ASSIGNMENT
Go through the listing and pick out each line with the word "will" in it.

+ + + + +

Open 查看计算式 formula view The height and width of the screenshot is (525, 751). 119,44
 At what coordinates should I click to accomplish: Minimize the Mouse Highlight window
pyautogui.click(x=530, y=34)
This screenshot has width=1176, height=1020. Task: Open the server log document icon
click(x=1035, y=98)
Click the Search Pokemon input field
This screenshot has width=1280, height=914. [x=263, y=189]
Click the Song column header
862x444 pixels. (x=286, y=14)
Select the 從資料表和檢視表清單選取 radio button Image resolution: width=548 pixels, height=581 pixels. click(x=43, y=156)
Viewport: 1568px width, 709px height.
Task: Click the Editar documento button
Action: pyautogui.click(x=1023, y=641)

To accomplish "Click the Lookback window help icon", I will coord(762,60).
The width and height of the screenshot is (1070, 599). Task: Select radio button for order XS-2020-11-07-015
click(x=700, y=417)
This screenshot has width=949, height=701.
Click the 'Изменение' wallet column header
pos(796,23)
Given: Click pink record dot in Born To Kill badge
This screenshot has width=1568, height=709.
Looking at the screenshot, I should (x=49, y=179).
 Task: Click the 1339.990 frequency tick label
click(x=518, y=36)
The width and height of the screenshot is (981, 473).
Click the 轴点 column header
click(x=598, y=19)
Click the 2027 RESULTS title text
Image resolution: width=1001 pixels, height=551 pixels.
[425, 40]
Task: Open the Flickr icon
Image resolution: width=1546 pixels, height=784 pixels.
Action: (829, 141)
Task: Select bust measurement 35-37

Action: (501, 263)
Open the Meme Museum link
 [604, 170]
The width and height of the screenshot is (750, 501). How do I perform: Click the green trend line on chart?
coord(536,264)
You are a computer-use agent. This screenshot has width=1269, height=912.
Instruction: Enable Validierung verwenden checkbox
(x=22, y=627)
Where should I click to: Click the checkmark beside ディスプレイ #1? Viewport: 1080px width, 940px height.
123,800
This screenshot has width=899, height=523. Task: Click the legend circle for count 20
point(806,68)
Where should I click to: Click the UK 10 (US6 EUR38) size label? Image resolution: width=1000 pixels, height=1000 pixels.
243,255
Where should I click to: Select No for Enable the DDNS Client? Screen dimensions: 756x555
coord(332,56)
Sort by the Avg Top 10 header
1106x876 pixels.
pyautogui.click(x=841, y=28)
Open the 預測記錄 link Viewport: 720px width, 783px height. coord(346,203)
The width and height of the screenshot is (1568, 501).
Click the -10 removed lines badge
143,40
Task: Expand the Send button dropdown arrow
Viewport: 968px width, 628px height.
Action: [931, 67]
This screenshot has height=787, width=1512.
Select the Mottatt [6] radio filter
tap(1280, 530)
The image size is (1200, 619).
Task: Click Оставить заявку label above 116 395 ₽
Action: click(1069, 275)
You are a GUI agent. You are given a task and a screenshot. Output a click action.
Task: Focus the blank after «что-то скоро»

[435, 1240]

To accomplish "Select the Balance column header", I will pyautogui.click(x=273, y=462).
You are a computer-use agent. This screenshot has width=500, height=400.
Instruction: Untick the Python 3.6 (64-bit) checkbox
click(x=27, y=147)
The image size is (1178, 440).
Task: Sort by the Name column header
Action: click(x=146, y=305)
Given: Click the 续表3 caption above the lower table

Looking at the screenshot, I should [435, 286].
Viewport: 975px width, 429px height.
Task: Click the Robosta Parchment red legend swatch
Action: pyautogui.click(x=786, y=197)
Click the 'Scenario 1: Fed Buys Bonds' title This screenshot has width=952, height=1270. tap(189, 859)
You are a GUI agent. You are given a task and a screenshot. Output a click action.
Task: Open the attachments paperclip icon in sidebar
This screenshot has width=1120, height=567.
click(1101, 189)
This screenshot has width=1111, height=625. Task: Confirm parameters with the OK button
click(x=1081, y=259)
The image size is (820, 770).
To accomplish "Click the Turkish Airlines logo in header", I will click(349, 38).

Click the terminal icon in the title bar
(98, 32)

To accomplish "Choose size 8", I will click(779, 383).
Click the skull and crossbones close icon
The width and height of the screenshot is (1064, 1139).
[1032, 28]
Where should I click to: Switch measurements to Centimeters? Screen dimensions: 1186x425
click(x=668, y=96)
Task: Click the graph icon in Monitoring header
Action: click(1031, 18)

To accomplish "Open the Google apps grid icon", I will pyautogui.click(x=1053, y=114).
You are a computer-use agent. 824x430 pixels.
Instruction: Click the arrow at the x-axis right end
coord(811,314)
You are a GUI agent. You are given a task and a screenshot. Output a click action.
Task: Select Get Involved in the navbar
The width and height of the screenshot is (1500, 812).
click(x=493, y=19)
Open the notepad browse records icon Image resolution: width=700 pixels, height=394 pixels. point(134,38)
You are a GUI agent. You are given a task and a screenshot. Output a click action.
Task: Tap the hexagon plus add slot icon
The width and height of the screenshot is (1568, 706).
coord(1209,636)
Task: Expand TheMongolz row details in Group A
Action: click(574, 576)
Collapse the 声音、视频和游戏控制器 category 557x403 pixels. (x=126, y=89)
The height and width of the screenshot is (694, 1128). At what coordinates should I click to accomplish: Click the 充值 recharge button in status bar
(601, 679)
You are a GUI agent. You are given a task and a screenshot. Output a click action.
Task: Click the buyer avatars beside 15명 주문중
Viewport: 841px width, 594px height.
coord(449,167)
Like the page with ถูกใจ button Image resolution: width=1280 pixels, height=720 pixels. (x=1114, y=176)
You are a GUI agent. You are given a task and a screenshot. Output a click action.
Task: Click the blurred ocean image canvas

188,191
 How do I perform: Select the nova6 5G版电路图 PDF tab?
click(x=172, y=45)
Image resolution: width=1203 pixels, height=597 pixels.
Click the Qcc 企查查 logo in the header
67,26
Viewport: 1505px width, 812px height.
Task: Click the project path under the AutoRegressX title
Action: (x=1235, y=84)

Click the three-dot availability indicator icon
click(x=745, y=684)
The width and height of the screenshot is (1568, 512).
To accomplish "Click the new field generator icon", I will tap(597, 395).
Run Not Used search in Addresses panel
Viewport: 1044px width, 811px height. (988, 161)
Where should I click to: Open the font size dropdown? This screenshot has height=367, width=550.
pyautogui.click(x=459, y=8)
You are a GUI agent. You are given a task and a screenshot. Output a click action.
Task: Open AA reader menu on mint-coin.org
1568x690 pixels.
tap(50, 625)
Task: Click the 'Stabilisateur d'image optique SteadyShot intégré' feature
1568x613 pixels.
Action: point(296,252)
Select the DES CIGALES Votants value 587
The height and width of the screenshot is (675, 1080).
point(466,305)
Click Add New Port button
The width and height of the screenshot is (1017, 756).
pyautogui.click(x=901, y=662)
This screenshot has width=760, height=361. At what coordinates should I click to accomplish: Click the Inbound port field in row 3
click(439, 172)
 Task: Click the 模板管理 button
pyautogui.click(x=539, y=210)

+ + + + +

COMPLETED TASK
To accomplish "Click the Lookback window help icon", I will coord(762,60).
To accomplish "Select the Balance column header", I will pyautogui.click(x=273, y=462).
To accomplish "Click the Turkish Airlines logo in header", I will click(349, 38).
To accomplish "Choose size 8", I will click(779, 383).
To accomplish "Open the Google apps grid icon", I will pyautogui.click(x=1053, y=114).
To accomplish "Click the new field generator icon", I will tap(597, 395).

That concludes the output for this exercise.